[Edu-sig] pyGame tutor for high school students wanted

Kirby Urner urnerk at qwest.net
Fri Sep 16 22:56:10 CEST 2005



Hi Dan --

I doubt it's practical to request any intensive hand-holding regarding a
for-school project, or rather, they'd be lucky to get that, especially for
free.  However, Pygamers tend to be friendly and the documentation is itself
something of a tutorial.  I managed to code up some presentation management
software simply by having the docs open, the API spelled out.  After that,
it's a lot trial and error and building on past experience.

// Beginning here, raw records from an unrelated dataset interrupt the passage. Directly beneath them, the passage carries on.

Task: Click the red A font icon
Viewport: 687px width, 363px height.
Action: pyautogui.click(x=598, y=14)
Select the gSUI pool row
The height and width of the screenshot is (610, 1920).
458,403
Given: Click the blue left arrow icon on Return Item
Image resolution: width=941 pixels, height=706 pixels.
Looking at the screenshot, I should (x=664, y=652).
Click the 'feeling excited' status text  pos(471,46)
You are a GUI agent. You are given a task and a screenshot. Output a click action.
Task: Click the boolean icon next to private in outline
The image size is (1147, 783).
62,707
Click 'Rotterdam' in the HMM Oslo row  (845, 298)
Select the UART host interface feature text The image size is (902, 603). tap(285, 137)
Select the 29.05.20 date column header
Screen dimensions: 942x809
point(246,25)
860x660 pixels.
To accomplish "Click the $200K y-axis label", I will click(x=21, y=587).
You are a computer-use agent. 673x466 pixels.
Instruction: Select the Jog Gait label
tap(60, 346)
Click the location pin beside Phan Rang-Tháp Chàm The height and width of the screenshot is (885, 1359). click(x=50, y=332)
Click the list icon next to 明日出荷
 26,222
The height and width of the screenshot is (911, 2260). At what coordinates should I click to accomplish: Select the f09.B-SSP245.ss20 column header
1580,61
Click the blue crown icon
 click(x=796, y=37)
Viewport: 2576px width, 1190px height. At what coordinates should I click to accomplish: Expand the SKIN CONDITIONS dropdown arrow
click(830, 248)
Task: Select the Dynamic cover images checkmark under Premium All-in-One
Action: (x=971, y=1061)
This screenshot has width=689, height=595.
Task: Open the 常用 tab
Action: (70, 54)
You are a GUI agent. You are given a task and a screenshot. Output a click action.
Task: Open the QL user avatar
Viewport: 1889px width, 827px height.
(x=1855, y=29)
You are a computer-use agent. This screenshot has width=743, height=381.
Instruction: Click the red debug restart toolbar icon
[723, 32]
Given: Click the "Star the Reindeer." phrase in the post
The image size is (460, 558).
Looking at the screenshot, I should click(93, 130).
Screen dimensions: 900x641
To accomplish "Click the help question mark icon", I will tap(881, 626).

Pygame is good for 2D games, especially puzzling strategy games, less so for
rapidly scrolling anything, and if you want to go 3D, I think you're talking
about just using Pygame as a front end for PyOpenGL.  That's something I'd
like to learn myself.  I'm envious of the very simple and effective OpenGL
examples Ruby ships with, and given how X is moving to that platform, in at
least one distro, I feel increasing pressure to figure a Python angle (from
a curriculum writer viewpoint), or to jump ship when it comes to OpenGL,
maybe just buckle down and learn the Ruby way.  

In the meantime, we have VPython, which in a lot of ways is better than
OpenGL, just because it's so simple.  I don't think the full potential of
VPython as a gaming engine, at least for small teams of coders, has been
tested.  It made my hypertoon dream come true, why not these others?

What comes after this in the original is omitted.